Pedro Costa alerta ainda para uma outra realidade, que pode ser despoletada pela diferença de tratamento entre os médicos e os enfermeiros. “Ao virar profissionais contra profissionais não vamos resolver nada, vamos ter menor eficiência das equipas. Como é que vamos motivar um enfermeiro a trabalhar noites e feriados por 950 euros?”, pergunta.

O sindicalista lembra que as negociações para a publicação de um Acordo Coletivo de Trabalho para os enfermeiros já se arrastam desde 2017 e “até hoje [o documento] não viu a luz do dia”. “É uma vergonha, somos a única classe profissional do setor da saúde que não tem um acordo coletivo de trabalho”, diz.

“O governo deveria valorizar a carreira de todos”, dizem técnicos de diagnóstico

Os técnicos de diagnóstico e terapêutica (em que se incluem os técnicos de análises e de radiologia e os cardiopneumologistas) também consideram que, com o acordo assinado com os médicos, o governo preferiu optar pela “discriminação” entre as classes profissionais da área da saúde. “O governo deveria valorizar a carreira de todos”, defende Luís Dupont, presidente do Sindicato Nacional dos Técnicos Superiores de Saúde das Áreas de Diagnóstico.

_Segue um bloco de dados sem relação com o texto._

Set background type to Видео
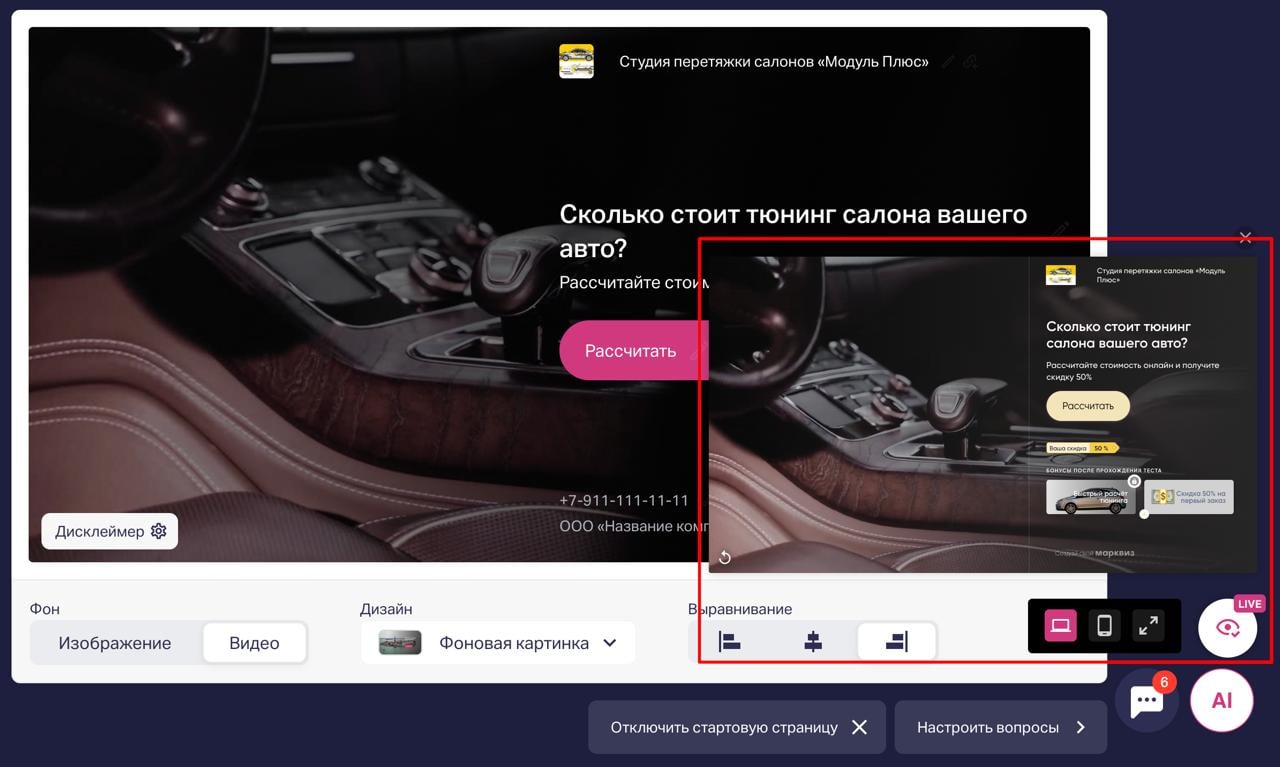 point(254,643)
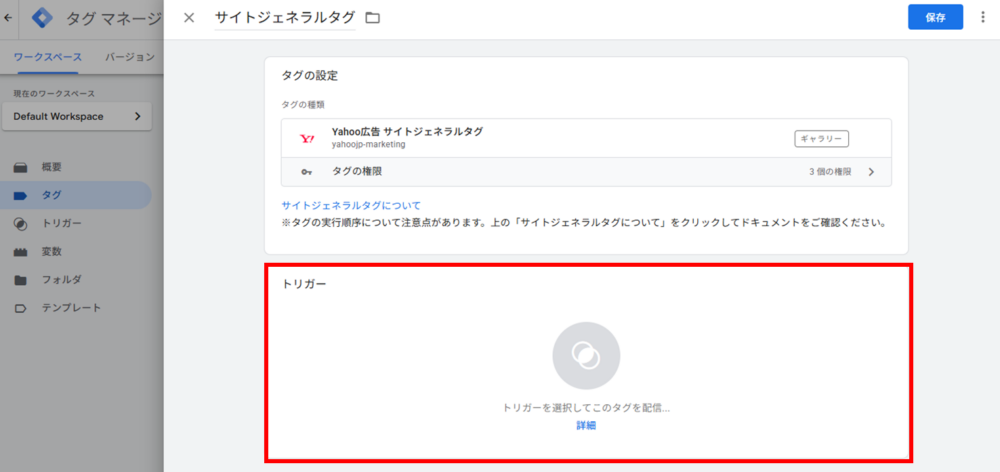Switch to the ワークスペース tab
The image size is (1000, 472).
[x=48, y=57]
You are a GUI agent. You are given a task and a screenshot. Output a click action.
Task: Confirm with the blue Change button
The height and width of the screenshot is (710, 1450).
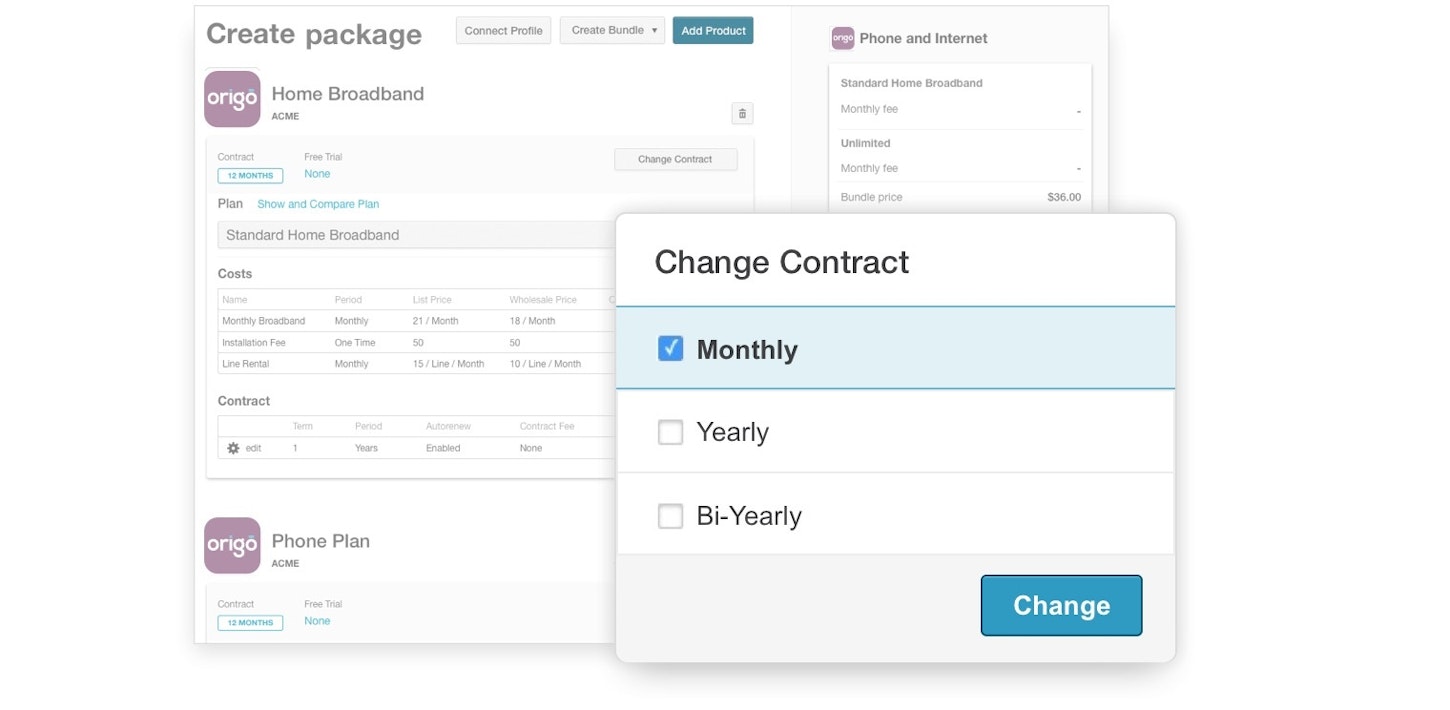[x=1061, y=605]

O responsável critica Manuel Pizarro por ter desvalorizado a negociação com estes profissionais. “Havia o compromisso do governo de negociar connosco e isso não aconteceu. Estamos bastante descontentes”, admite. “Um técnico em início de carreira ganha 1333 euros brutos. Há muita oferta ano setor privado e há situações em que não são preenchidas as vagas do SNS nas grandes cidades por causa do custo de vida”, garante Luís Dupont.